KABUL, Afghanistan — A senior Afghan official said security forces rescued seven foreigners working for the International Red Cross on Wednesday after a two-hour-long gun battle with insurgents at a guest house in the eastern city of Jalalabad.
Interior Ministry spokesman Sediq Sediqi said the three women and four men were safe after police killed an insurgent who had remained holed up inside the compound. He said one of the male aid workers was lightly wounded.
The other of the two assailants had detonated a suicide vest at the building's gate at the beginning of the attack, killing an Afghan security guard, Sediqi said.
Security forces were searching surrounding buildings in case any other attackers were involved and managed to escape, he added.
A spokesman for the Red Cross in Afghanistan, Abdul Hasib Rahimi, said all organization's foreign staff that were inside the compound are safe. He said they were checking to see if any Afghan staffers were there at the time, but added that local employees had left for the day an hour before the attack. The foreigners live in the compound, he added.
A total of 35 Red Cross staff, including the seven foreigners, work at the facility, he said.
"We contacted our foreigners, they are safe. We are now contacting Afghan staff," Rahimi said.
Sediqi said Afghan forces arrived at the scene of the attack shortly after the suicide bombing at the door, which had cleared the way for the other attacker to enter.
"As a result of the shooting exchange the gunman was killed and all seven foreigners who were inside the building were rescued safely. Only one foreigner has minor injuries to his leg, but the six others are unharmed. Right now the security situation is under control," Sediqi said.
The attack in the eastern city of Jalalabad is the second major assault against an international organization in five days. Militants launched a similar operation against a U.N.-affiliated group in Kabul last week that killed three people.
There was no immediate claim of responsibility, and it is unclear why insurgents would want to target the Red Cross, which not only carries out humanitarian work around Afghanistan but also is the conduit for families to communicate with detainees taken off the battlefield, including the Taliban.

——

__Exercise tasks__
[1] Repeat word for word the passage of the Jalalabad attack report from "KABUL, Afghanistan —" up to and including "was lightly wounded.".
[2] Carry on the news report about the attack on the Red Cross guest house in Jalalabad, beginning right after its final sentence.

__Source excerpt__

——

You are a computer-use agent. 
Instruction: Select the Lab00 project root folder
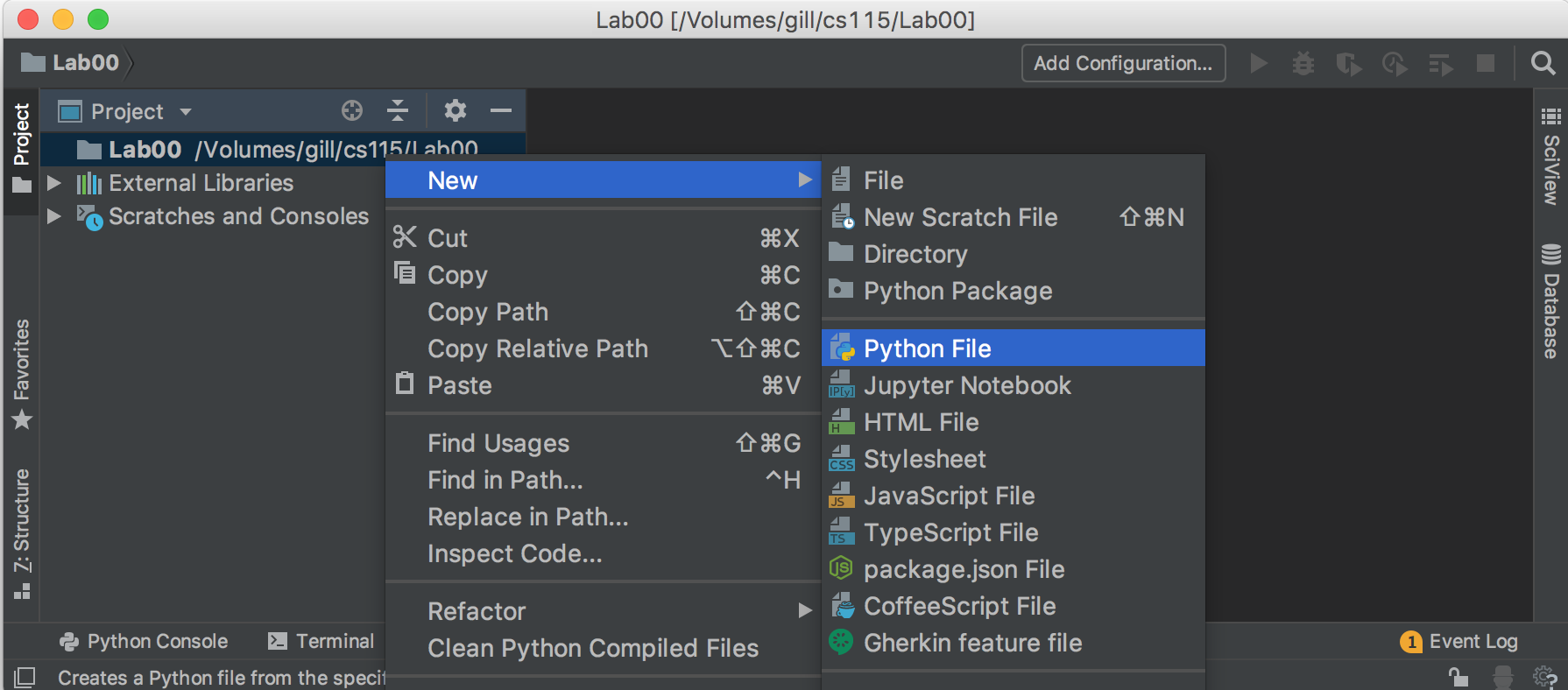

——

__Results of the exercise__
[1]
KABUL, Afghanistan — A senior Afghan official said security forces rescued seven foreigners working for the International Red Cross on Wednesday after a two-hour-long gun battle with insurgents at a guest house in the eastern city of Jalalabad.
Interior Ministry spokesman Sediq Sediqi said the three women and four men were safe after police killed an insurgent who had remained holed up inside the compound. He said one of the male aid workers was lightly wounded.

[2]
The Red Cross warned last month that security was deteriorating across Afghanistan as militants flood the battlefield and conduct attacks in what could be the most important spring fighting season of the nearly 12-year-old war.
The violence comes just five days after Taliban gunmen backed by a suicide car bomber attacked the Kabul offices of the International Organization for Migration, killing two Afghan civilians and a police officer. The assault sparked an hours-long street battle and left another 17 wounded, including seven IOM staff members.
The IOM is a U.N.-affiliated agency assisting returning Afghan migrants as well as those displaced by fighting.
The Taliban quickly claimed responsibility for the attack on the IOM guest house in an upscale neighborhood of Kabul, a relatively uncommon operation by the group targeting an international aid organization.
The Taliban and other militants have unleashed a wave of bombings and assassinations around the country, testing the ability of the Afghan security forces to respond with reduced help from international forces, who have begun a withdrawal that will see most foreign troops gone by the end of 2014.
This year is crucial for Afghanistan as the U.S.-led coalition is expected to hand over most security responsibilities in the country to its own security forces, sometime in the late spring. Foreign military forces are then expected to begin a massive withdrawal of forces that will culminate at the end of next year.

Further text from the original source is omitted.